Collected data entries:
********

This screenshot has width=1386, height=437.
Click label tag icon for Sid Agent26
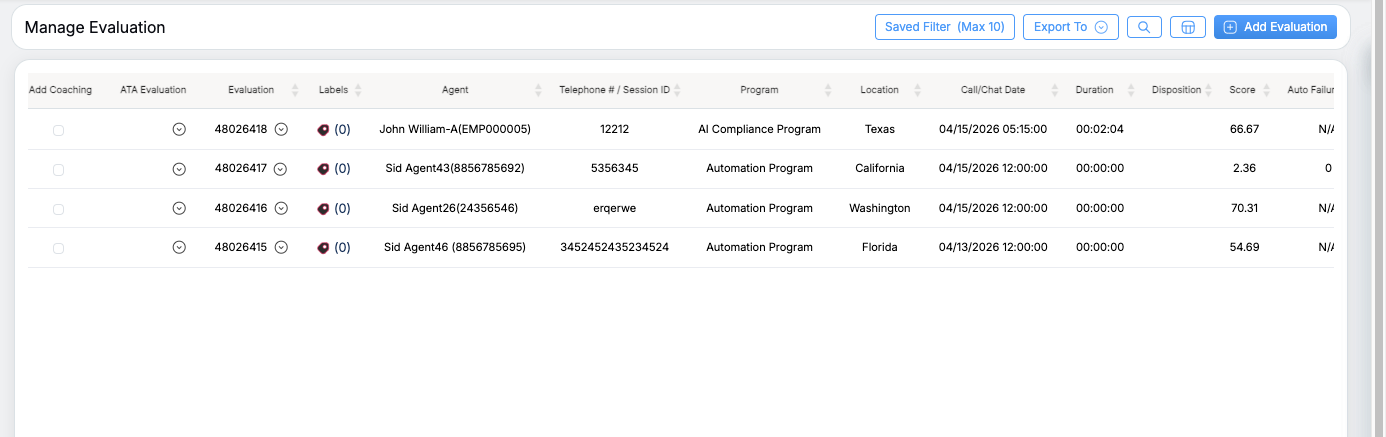(323, 208)
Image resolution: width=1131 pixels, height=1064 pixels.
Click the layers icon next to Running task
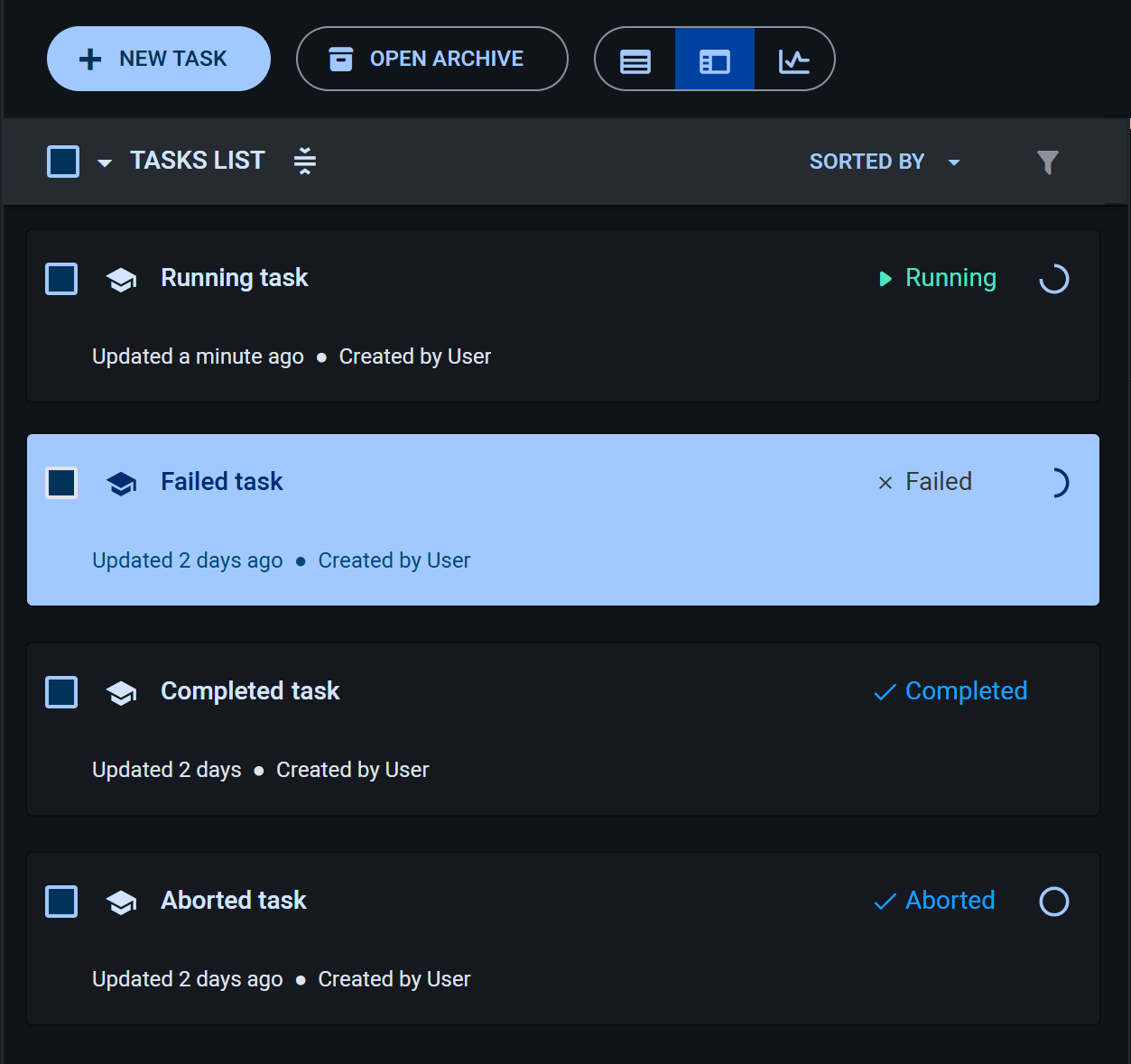[x=121, y=280]
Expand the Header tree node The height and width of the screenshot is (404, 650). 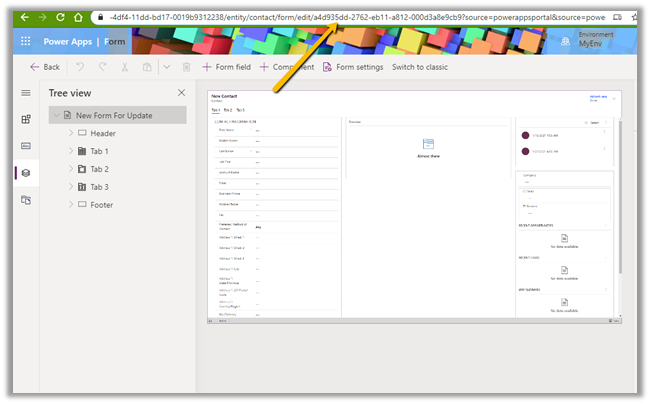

********

→ **YOUR TASK**: Could you reproduce every record above exactly, leaving out the pictures?

→ **WRITTEN ANSWER**:
This screenshot has width=1386, height=437.
Click label tag icon for Sid Agent26
(323, 208)
Image resolution: width=1131 pixels, height=1064 pixels.
Click the layers icon next to Running task
[x=121, y=280]
Expand the Header tree node The height and width of the screenshot is (404, 650). 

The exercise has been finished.